**TASK STATEMENT:** Could every line below be transcribed exactly, with the pictures dropped?

********************

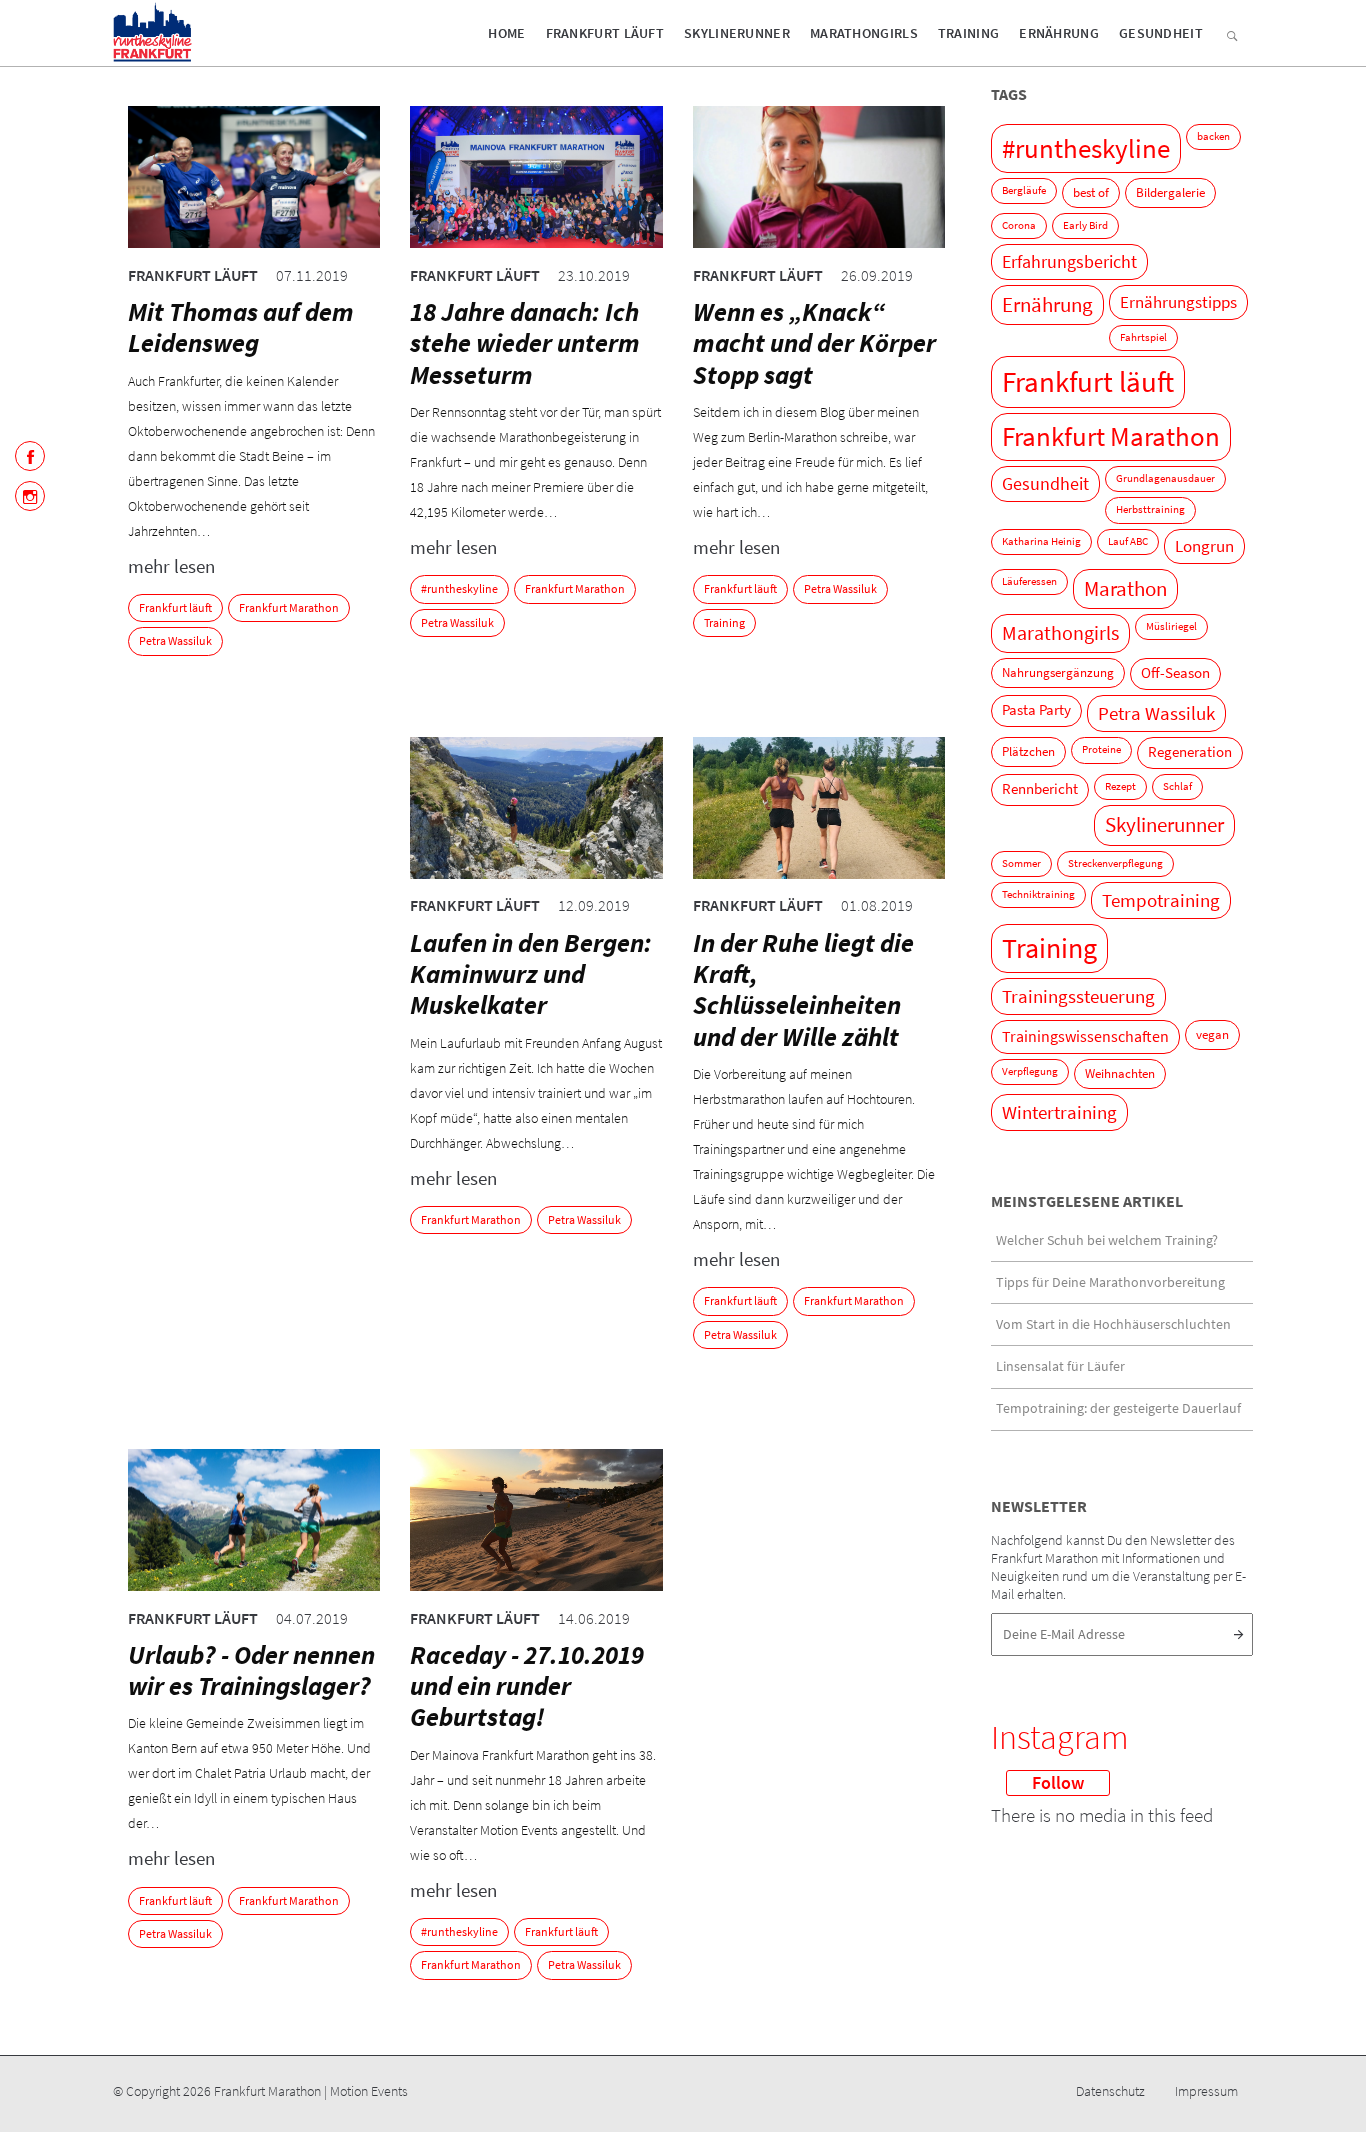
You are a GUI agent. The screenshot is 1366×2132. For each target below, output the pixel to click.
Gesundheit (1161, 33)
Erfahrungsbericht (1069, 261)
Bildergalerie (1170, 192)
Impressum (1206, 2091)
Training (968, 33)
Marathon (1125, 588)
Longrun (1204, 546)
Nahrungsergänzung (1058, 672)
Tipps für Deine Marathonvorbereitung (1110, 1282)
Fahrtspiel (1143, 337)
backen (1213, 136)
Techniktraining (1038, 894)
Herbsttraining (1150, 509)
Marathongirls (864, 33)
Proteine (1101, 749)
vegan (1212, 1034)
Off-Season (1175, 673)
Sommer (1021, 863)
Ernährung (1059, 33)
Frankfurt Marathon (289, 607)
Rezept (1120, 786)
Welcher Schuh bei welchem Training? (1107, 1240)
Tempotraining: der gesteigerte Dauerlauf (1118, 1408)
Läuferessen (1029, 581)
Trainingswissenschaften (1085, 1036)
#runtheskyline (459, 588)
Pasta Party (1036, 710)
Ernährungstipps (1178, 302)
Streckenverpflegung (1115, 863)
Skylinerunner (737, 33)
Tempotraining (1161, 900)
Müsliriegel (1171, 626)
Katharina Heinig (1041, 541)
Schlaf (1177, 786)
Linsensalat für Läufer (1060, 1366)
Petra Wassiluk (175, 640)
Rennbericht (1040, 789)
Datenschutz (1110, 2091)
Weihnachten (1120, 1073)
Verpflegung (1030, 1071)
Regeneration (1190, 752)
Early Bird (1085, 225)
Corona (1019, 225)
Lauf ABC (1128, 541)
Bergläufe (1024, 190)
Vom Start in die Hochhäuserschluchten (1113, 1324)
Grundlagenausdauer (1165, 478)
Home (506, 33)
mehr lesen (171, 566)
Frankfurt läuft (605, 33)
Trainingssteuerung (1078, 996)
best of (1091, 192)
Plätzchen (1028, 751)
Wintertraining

********************

**ANSWER AREA:**
You are a GUI agent. The screenshot is 1366×2132. For each target below, output the pixel to click.
Gesundheit (1161, 33)
Erfahrungsbericht (1069, 261)
Bildergalerie (1170, 192)
Impressum (1206, 2091)
Training (968, 33)
Marathon (1125, 588)
Longrun (1204, 546)
Nahrungsergänzung (1058, 672)
Tipps für Deine Marathonvorbereitung (1110, 1282)
Fahrtspiel (1143, 337)
backen (1213, 136)
Techniktraining (1038, 894)
Herbsttraining (1150, 509)
Marathongirls (864, 33)
Proteine (1101, 749)
vegan (1212, 1034)
Off-Season (1175, 673)
Sommer (1021, 863)
Ernährung (1059, 33)
Frankfurt Marathon (289, 607)
Rezept (1120, 786)
Welcher Schuh bei welchem Training? (1107, 1240)
Tempotraining: der gesteigerte Dauerlauf (1118, 1408)
Läuferessen (1029, 581)
Trainingswissenschaften (1085, 1036)
#runtheskyline (459, 588)
Pasta Party (1036, 710)
Ernährungstipps (1178, 302)
Streckenverpflegung (1115, 863)
Skylinerunner (737, 33)
Tempotraining (1161, 900)
Müsliriegel (1171, 626)
Katharina Heinig (1041, 541)
Schlaf (1177, 786)
Linsensalat für Läufer (1060, 1366)
Petra Wassiluk (175, 640)
Rennbericht (1040, 789)
Datenschutz (1110, 2091)
Weihnachten (1120, 1073)
Verpflegung (1030, 1071)
Regeneration (1190, 752)
Early Bird (1085, 225)
Corona (1019, 225)
Lauf ABC (1128, 541)
Bergläufe (1024, 190)
Vom Start in die Hochhäuserschluchten (1113, 1324)
Grundlagenausdauer (1165, 478)
Home (506, 33)
mehr lesen (171, 566)
Frankfurt läuft (605, 33)
Trainingssteuerung (1078, 996)
best of (1091, 192)
Plätzchen (1028, 751)
Wintertraining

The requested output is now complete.